#### [Exercise details]
Lines holding the word "target" are the ones to copy from the data below.

#### [Exercise data]
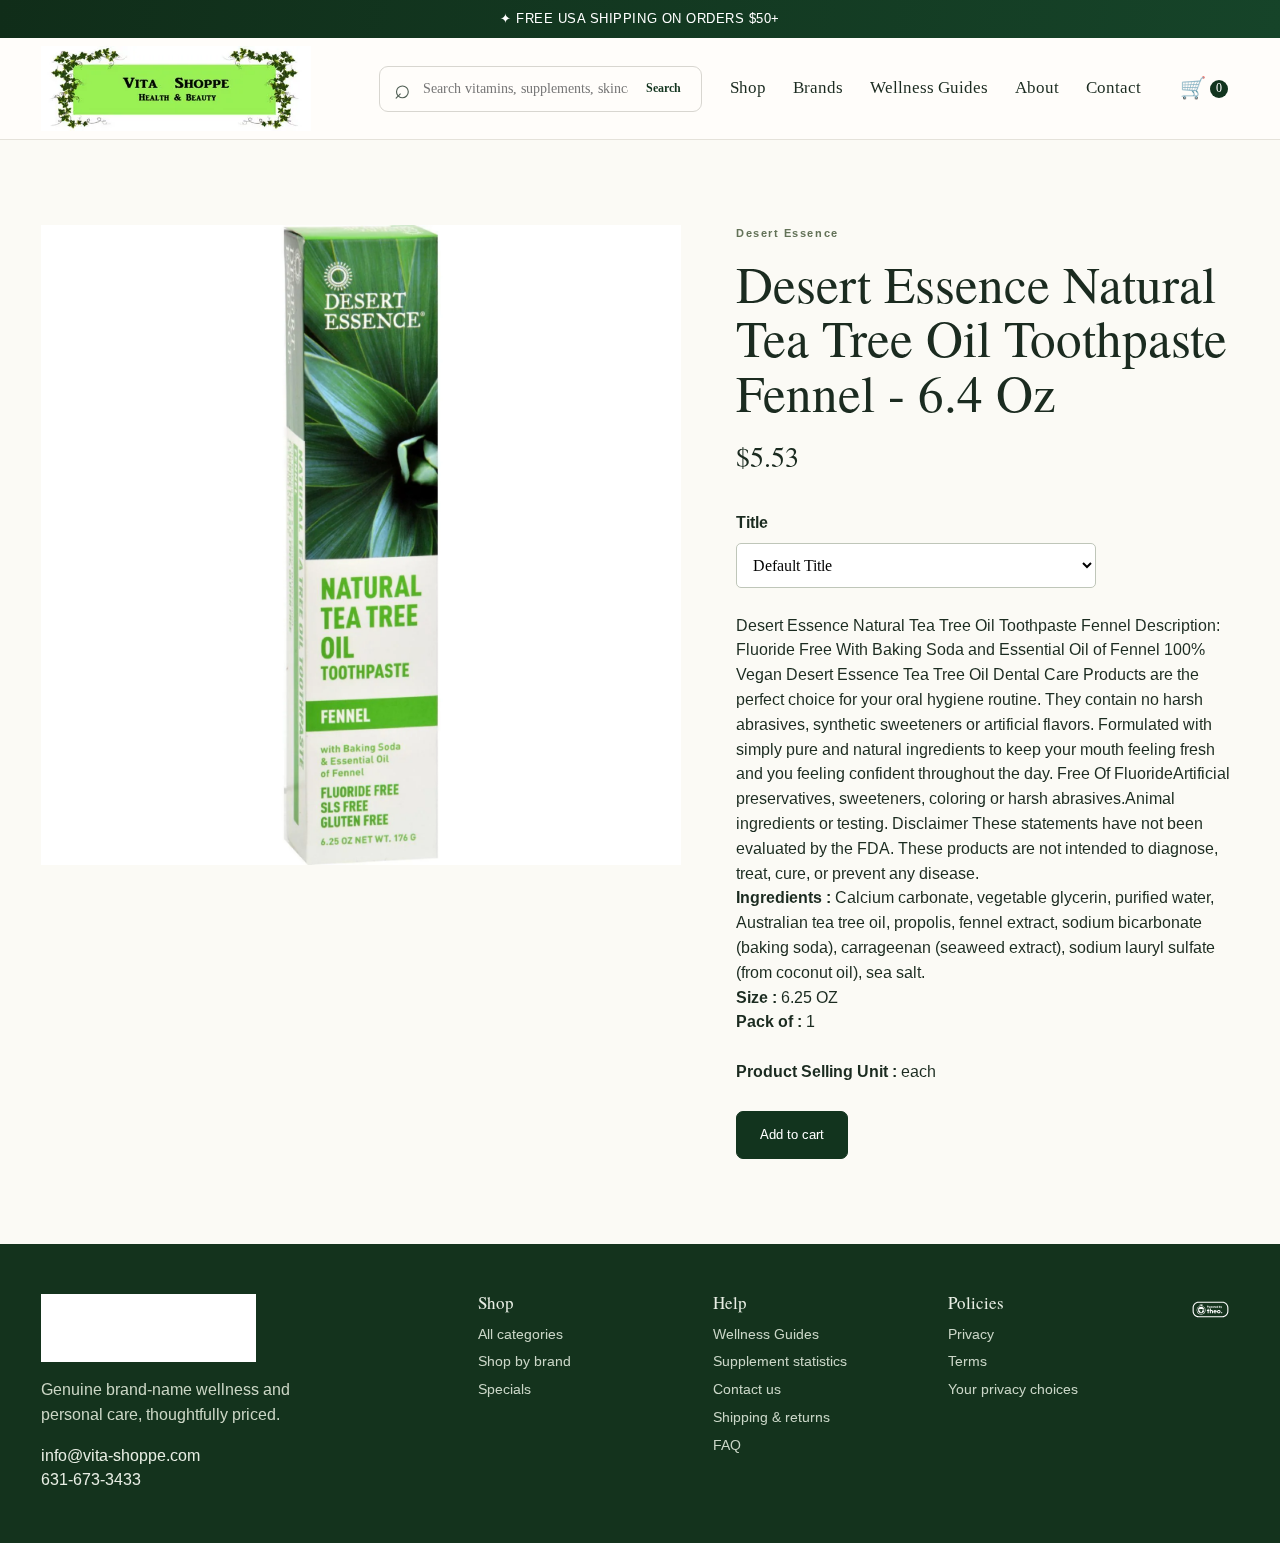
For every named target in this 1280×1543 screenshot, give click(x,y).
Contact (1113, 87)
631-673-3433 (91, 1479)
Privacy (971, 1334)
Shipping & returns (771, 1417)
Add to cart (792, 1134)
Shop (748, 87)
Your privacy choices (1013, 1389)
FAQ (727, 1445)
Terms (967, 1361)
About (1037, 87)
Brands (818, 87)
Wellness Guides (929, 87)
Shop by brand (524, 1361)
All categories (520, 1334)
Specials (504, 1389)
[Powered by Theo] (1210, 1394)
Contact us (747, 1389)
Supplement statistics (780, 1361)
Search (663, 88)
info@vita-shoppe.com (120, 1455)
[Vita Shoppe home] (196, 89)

--

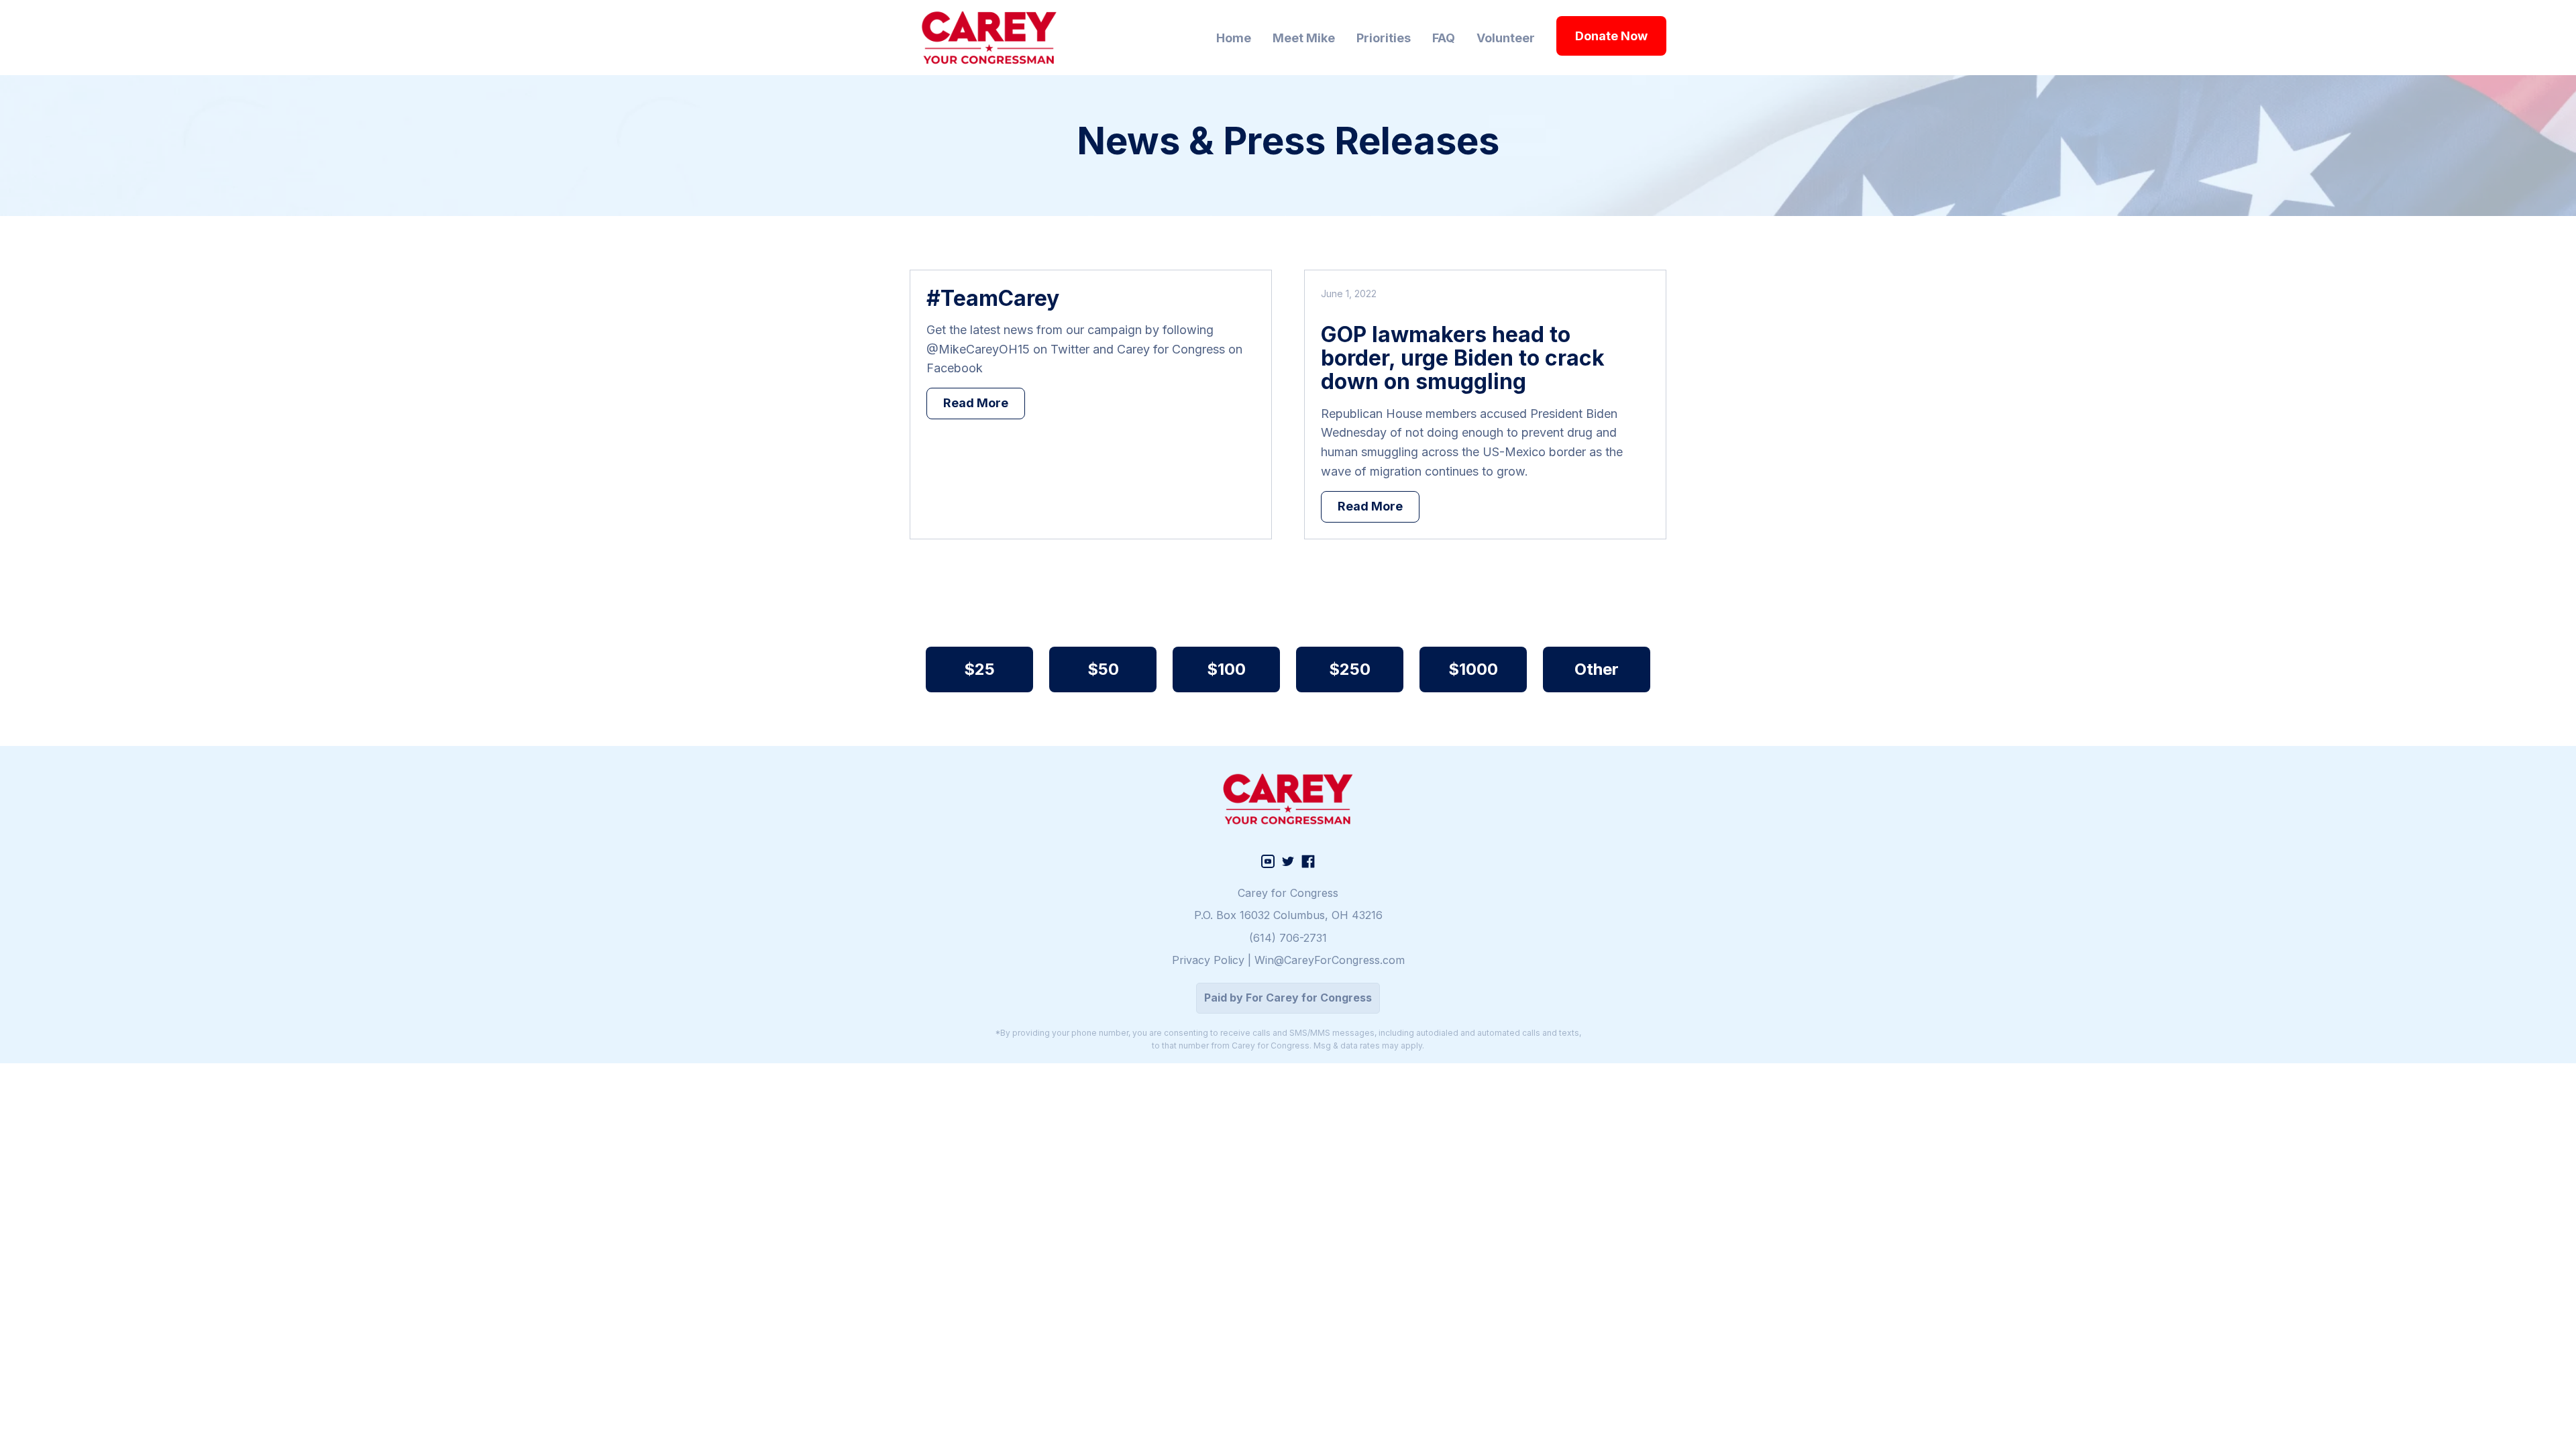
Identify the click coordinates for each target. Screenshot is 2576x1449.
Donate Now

#### [Reply]
For every named target in this 1280×1543 screenshot, give click(x,y).
Identify the click coordinates for each target. Screenshot is 2576x1449.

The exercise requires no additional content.